#### Exercise goal
Quote the part of the rail-line description that begins with the words containing "Passing Track &" and ends with "down the lead.".

#### Selection
· · ·

Passing Track & Austin Water Utility
Continuing south-east we cross South Industrial Drive where the only passing loop on the lead is located. Off the south (passing) track is a trailing switch onto a single door at the Austin Water Utility (Glen Bell Service Centre). Location is 3907 south industrial drive. I have no evidence of the spur or the door being in use, but again modeller’s license comes into play.

Todd Lane
Continuing south-east the next grade crossing is at Todd Lane. The passing loop ends about 50 metres short of Todd lane and is sandwiched between Austin Energy’s electricity distribution location and the City of Austin’s recycling centre off Business Centre Drive. In the past the loco worked the train to here, and then shuffled cars around on the Todd Lane end to get them into order before proceeding on to complete any work required further down the lead.

Stock Building Supply
Once across Todd Lane the line curves gently toward the South east and runs alongside Burleson Road. Opposite the McDonald’s there are two grade crossings into Stock Building Supply. Another 125 metres along the line is the trailing switch into Stock Building supply which takes dimensional lumber on centre beam flatcars. This siding curves quite tightly into the facility and ends at 90 degrees to the branch line. There is a Wye switch about 3 car lengths in that splits the industry lead in two and provides storage for a minimum of 8 cars through about 14 all up if the lead is also used. The image on Bing shows 9 cars on the lead and siding in loaded and unloaded states.

· · ·

#### Material supplied
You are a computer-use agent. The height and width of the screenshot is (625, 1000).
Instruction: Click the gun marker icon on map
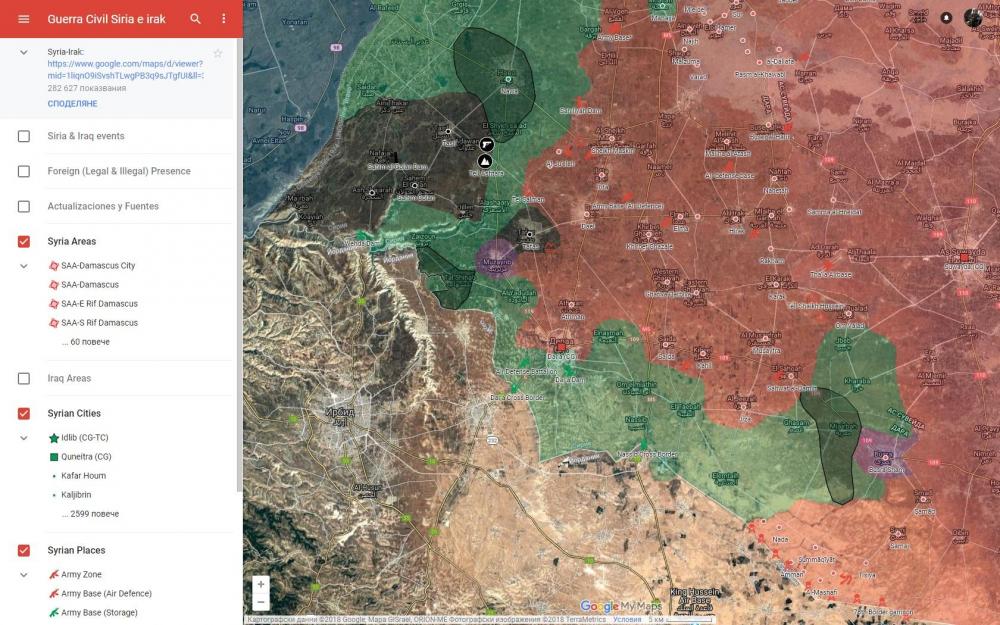(487, 144)
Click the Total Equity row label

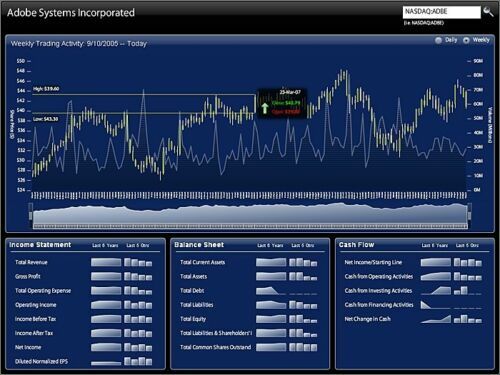[x=193, y=319]
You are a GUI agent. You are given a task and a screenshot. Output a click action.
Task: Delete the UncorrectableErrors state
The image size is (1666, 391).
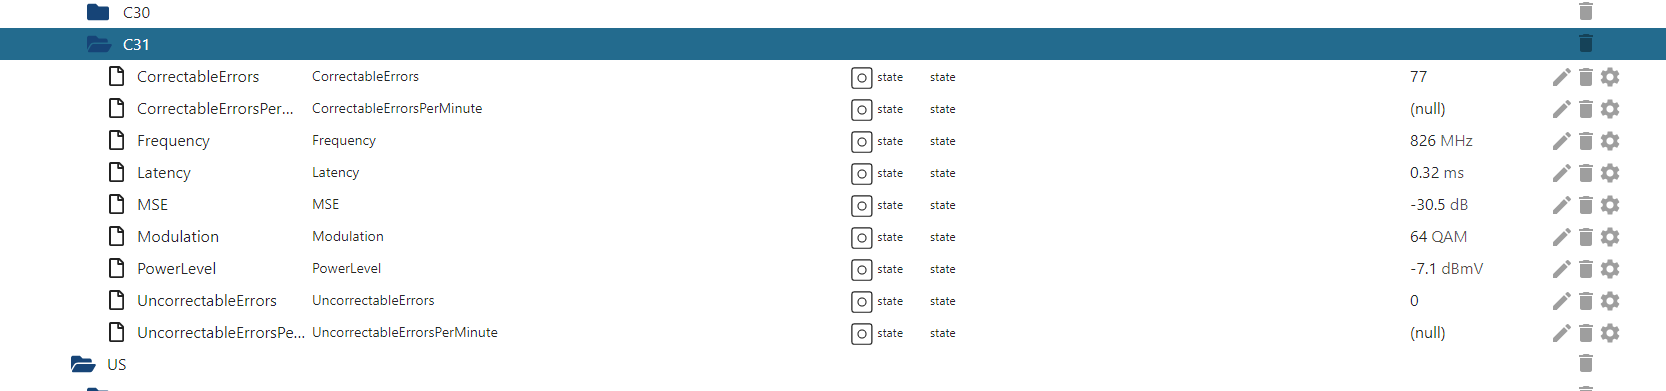(x=1585, y=301)
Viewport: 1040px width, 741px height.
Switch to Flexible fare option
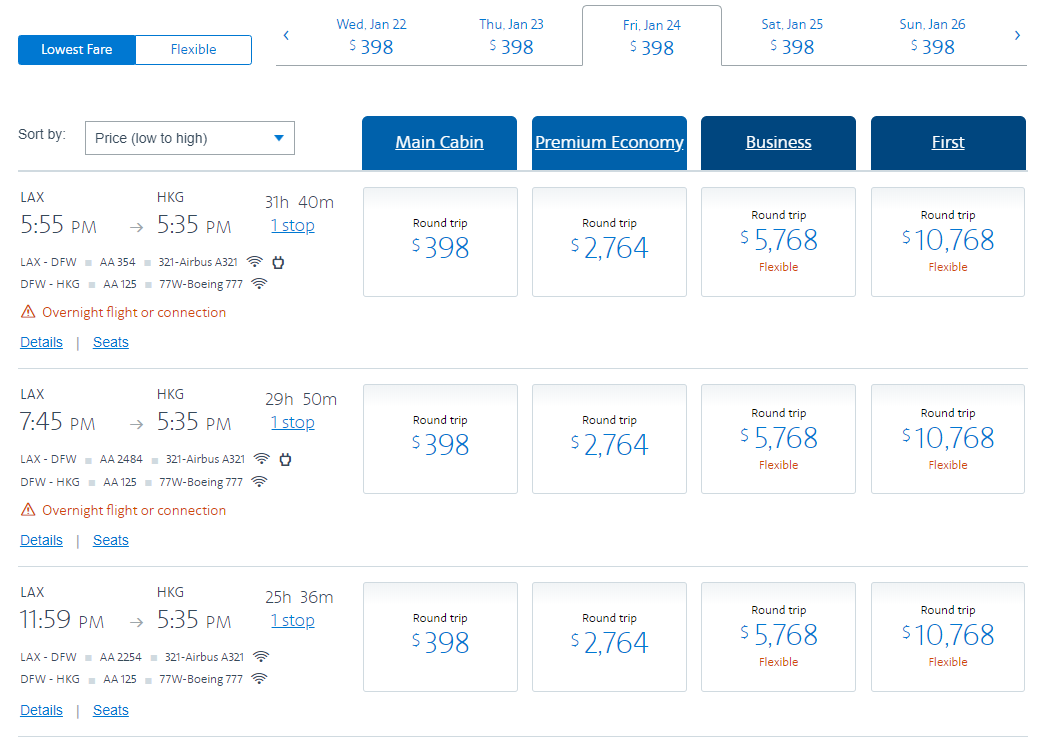[x=193, y=49]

· · ·

#### Reply
Passing Track & Austin Water Utility
Continuing south-east we cross South Industrial Drive where the only passing loop on the lead is located. Off the south (passing) track is a trailing switch onto a single door at the Austin Water Utility (Glen Bell Service Centre). Location is 3907 south industrial drive. I have no evidence of the spur or the door being in use, but again modeller’s license comes into play.

Todd Lane
Continuing south-east the next grade crossing is at Todd Lane. The passing loop ends about 50 metres short of Todd lane and is sandwiched between Austin Energy’s electricity distribution location and the City of Austin’s recycling centre off Business Centre Drive. In the past the loco worked the train to here, and then shuffled cars around on the Todd Lane end to get them into order before proceeding on to complete any work required further down the lead.